Shanties (shipboard work songs) are fun to listen to because of their typically jaunty rhythm and hilarious lyrics. One exception is the popular ‘Leave Her, Johnny’, which was sung by 19th-century sailors on the Atlantic Ocean packet trade. Despite its dash of humour, this shanty tells of the trials and tribulations of seafarers.

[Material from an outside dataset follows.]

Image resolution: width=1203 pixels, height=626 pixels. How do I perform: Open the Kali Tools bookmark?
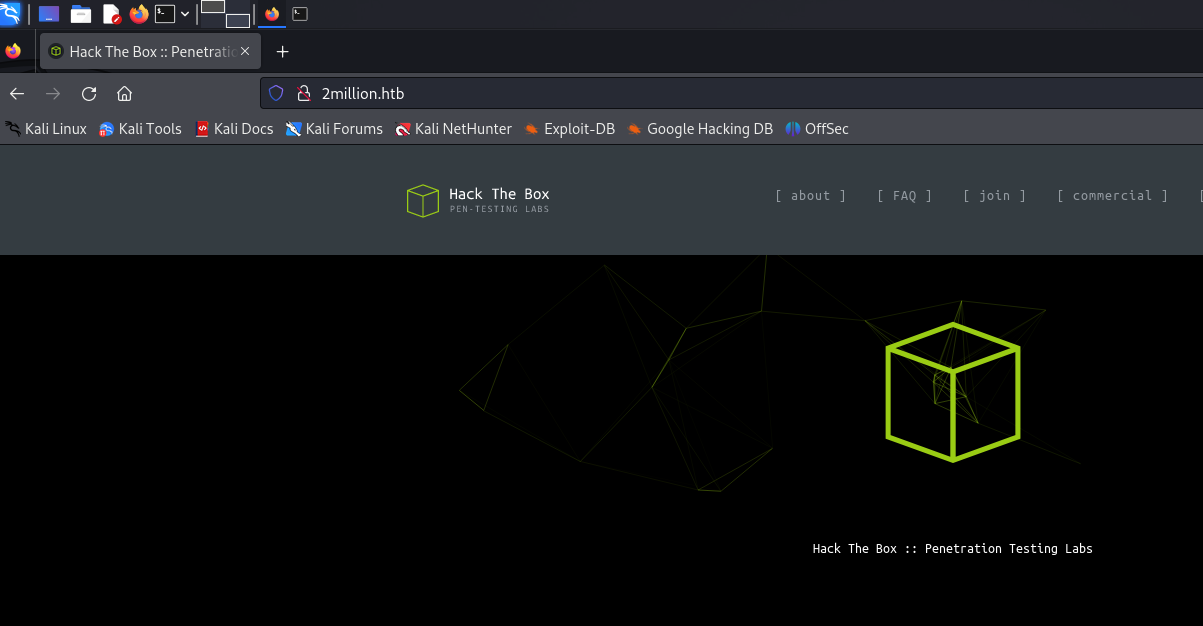tap(140, 129)
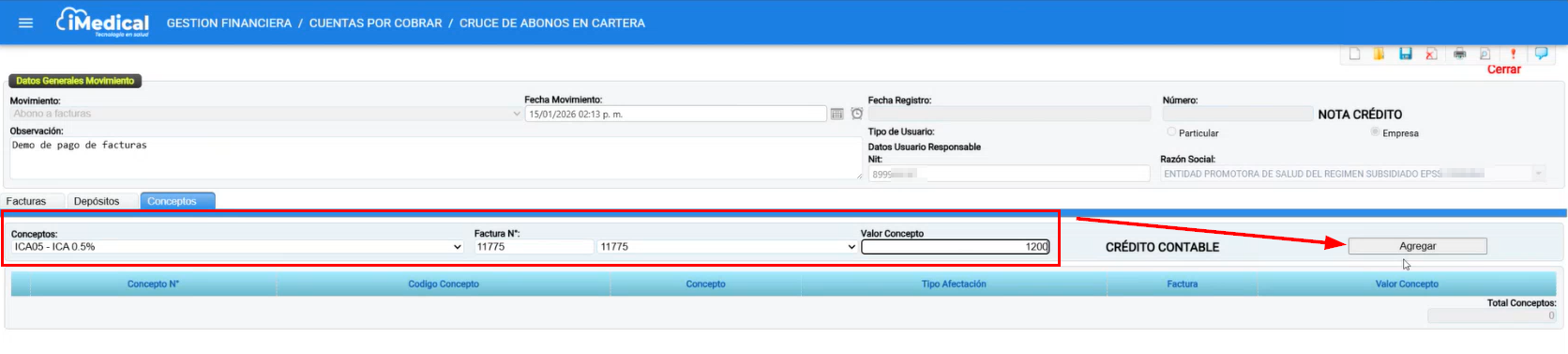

Walter Jeffery had a brief note on ‘Leave Her, Johnny’ in his 1900 book ‘A Century of Our Sea Story’: ‘This is sung when the men are pumping out the ship, their last duty after making fast to the wharf before being paid off, and in the song they take the opportunity of expressing their opinions of the officers in very plain language.” The song should resonate with many of today’s merchant sailors with its reference to low wages, poor food, foul weather, overwork and tyrannical captains and chief mates.

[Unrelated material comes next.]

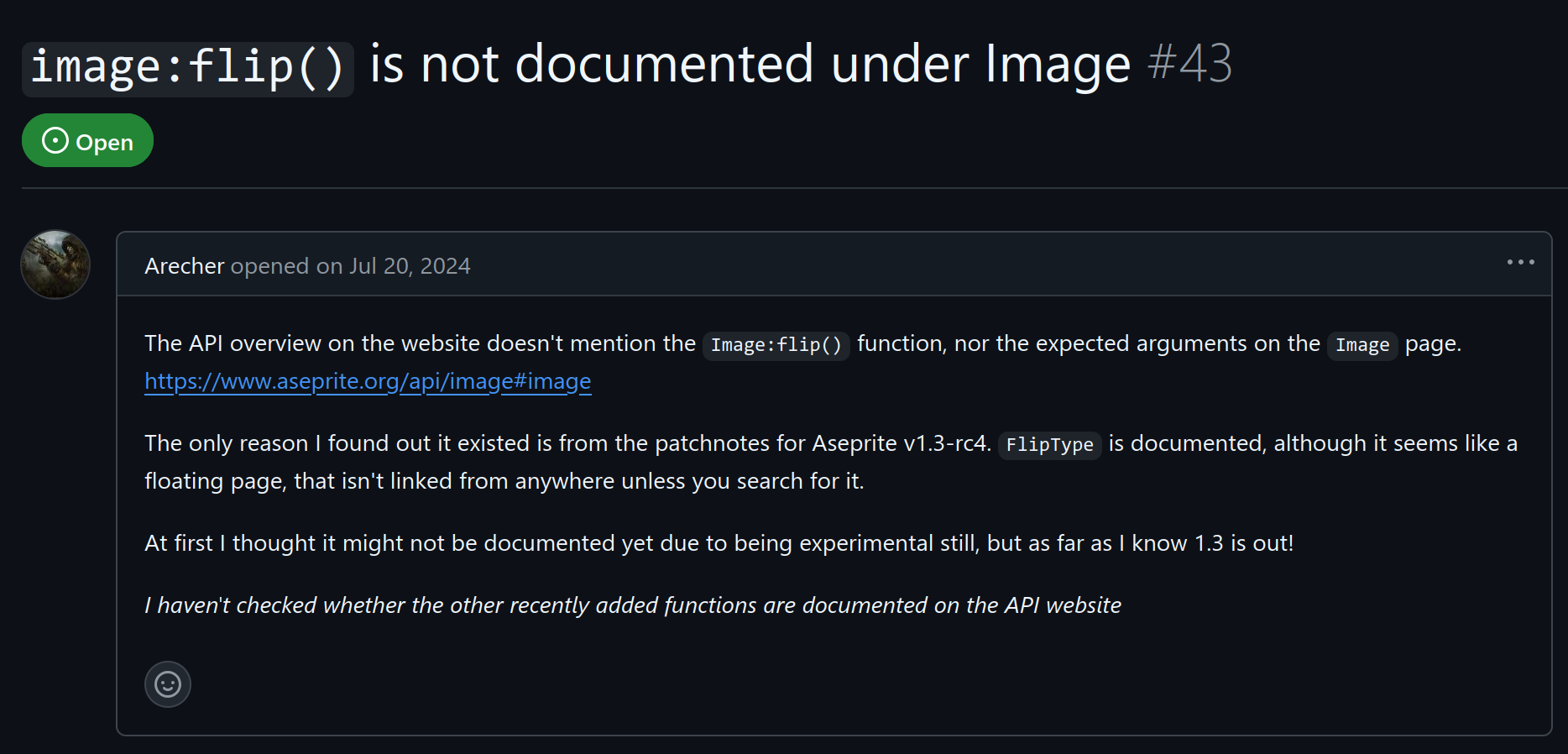
Task: Open the three-dot comment options menu
Action: [x=1520, y=263]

Click here to learn more about the origins and history of ‘Leave Her, Johnny’.

The following are two renditions of the shanty. The first is by Hazel Askew, a singer, multi-instrumentalist and composer from London; the second by Roger McGuinn, an American folk singer and former frontman of the rock band, The Byrds. Although they have slightly different lyrics, both versions are beautiful and can tug at one’s heartstrings.

Click here to download the song.

Lyrics:

Oh the times was hard and the wages low,
Leave her, Johnny, leave her!
But now once more ashore we’ll go,
And it’s time for us to leave her!

Chorus:
Leave her, Johnny, leave her!
Oh, leave her, Johnny, leave her!
For the voyage is done and the winds don’t blow,
And it’s time for us to leave her!

Oh the work was hard and the voyage was long,
The sea was high and the gales were strong.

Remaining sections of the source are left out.